4.      Tahap Klimaks
Aziz meminta Zainuddin untuk menikah dengan Hayati. Walaupun Zainuddin masih mencintai Hayati, namun karena rasa sakit  hati yang mendalam, akhirnya Zainuddin menolak permintaan tersebut dan memutuskan memulangkan Hayati ke kampung halaman menggunakan Kapal Van Der Wijck. Uraian tersebut dapat dilihat dalam kutipan berikut:
“…Bila terjadi akan itu, terus dia berkata: “Tidak Hayati! Kau mesti pulang kembali ke Padang! Biarkan saya dalam keadaan begini. Pulanglah ke Minangkabau! Janganlah hendak ditumpang hidup saya, orang tak tentu asal… Negeri Minangkabau beradat!... Besok hari Senin, ada kapal berangkat dari Surabaya ke Tanjung Priuk, akan terus ke Padang! Kau boleh menumpang dengan kapal itu ke kampungmu. …” (Halaman 187)
”Di pagina pertama, dengan huruf yang besar-besar telah bertemu perkabaran “KAPAL VAN DER WIJCK TENGGELAM”. Dia terhenyak di tempat duduknya, badannya bergetar, dan perkabaran itu dibacanya terus.” KAPAL VSN DER WIJCK TENGGELAM” dari detik ke detik kapal itu semakin hilang ke dalam dasar lautan.” Halaman 201.

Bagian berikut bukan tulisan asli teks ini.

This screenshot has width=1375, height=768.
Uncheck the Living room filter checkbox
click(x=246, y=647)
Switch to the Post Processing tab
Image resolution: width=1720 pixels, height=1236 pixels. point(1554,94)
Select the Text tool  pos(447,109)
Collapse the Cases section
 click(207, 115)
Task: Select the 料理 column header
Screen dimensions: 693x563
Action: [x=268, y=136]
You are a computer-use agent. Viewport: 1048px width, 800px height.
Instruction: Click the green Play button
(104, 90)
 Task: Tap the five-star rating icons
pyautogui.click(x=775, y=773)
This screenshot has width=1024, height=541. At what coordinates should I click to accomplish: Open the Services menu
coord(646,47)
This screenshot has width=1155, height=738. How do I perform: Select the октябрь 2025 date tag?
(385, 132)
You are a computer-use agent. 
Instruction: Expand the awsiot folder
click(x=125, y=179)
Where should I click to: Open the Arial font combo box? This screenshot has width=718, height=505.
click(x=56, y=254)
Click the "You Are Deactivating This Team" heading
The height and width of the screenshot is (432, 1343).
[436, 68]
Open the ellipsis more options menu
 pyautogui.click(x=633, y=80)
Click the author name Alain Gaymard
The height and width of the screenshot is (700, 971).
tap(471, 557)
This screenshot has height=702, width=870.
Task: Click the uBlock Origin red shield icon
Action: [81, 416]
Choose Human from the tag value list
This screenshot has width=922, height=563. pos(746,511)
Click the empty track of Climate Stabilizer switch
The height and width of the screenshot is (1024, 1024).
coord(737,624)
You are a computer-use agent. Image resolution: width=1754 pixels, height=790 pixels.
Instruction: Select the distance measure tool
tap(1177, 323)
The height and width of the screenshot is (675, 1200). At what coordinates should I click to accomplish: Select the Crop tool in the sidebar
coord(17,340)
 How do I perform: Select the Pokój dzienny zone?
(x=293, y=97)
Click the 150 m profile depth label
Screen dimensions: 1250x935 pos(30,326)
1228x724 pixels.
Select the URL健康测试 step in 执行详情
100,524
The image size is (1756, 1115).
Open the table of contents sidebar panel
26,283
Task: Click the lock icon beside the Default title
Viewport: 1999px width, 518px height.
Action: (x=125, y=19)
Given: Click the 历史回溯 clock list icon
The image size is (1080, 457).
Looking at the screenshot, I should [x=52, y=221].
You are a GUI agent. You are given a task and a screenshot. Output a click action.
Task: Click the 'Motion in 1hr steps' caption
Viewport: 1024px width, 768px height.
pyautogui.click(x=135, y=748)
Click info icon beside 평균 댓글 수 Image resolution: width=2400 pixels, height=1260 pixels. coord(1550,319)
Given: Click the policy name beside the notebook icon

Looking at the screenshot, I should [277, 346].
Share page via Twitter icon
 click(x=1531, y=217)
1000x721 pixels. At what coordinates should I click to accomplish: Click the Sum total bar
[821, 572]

5.      Tahap Penyelesaian
“ oleh seorang juru rawat ditunjukanlah sebuah ranjang, yang disana sedang terbaring seorang perempuan muda yang mukanya telah pucat. Hayati! Kepalanya penuh dengan perban dan kakinya pun demikian pula… masih bernafas” Halaman 204
“Muluk tegak dengan tenang melihat perempuan muda itu melepaskan hidupnya yang penghabisan. Zainuddin bingung dan melihat ke wajah Muluk…Zainuddin tidak dapat menahan hatinya lagi, didekatinya kepala mayat itu, dibarutnya rambut yang bergelung, air matanya membasahi pipi si mayat, ia meniarap laksana seorang budak mencium tangan penghulunya beberapa saat lamanya,…tubuh Zainuddin kian lama kian lemah, dada sesak, pikiran selalu duka dan sesal yang tiada karang…Muluk bercerita,”tidak ku sangka-sangka guruku, sahabatku dan orang yang paling  kucinta itu akan selekas itu meninggalkan saya. …Tengah hari kemarin mayatnya telah dikuburkan didekat kuburan Hayati, orang yang dicintainya itu. …” (Halaman 212)

III. Tokoh dan Penokohan:
1. Zainuddin
Penokohan:
1. Seorang pemuda yang baik hati, Bukti: “Zainuddin seorang yang terdidik lemah lembut, didikan ahli seni, ahli sya’ir, yang lebih suka mengalah untuk kepentingan orang lain”. Halaman 27
2. Dermawan, bukti “…wang itu mesti mamak perniagakan sebagai biasa. Yang akan saya bawa hanyalah sekedar ongkos kapal ke Padang. Perniagakan wang itu, ambil untungnya tiap-tiap bulan buat belanja mamak…” halaman 23
3. Alim, “… Hayati! apa yang kulihat kemarin? mengapa telah berubah pakaianmu, telah berubah gayamu? Mana baju kurungmu? Bukankah adinda orang dusun! Saya bukan mencela bentuk pakaian orang kini, yang saya cela ialah cara yang telah berlebih-lebihan, dibungkus perbuatan ‘terlalu’ dengan nama ‘mode’. Kemarin, Adinda pakai baju yang sejarang-jarangnya, hampir separoh dada Adinda kelihatan, sempit pula gunting lengannya, dan pakaian itu dibawa ketengah-tengah ramai. Kakanda percaya, bahwa yang demikian bukan kehendak Hayati yang sejati, Hayati hanya terturut kepada kehendak perempuan zaman kini, padahal kemajuan jauh dari itu. Apakah tujuan kemajuan itu kepada perubahan pakaian sampai begitu, Hayati?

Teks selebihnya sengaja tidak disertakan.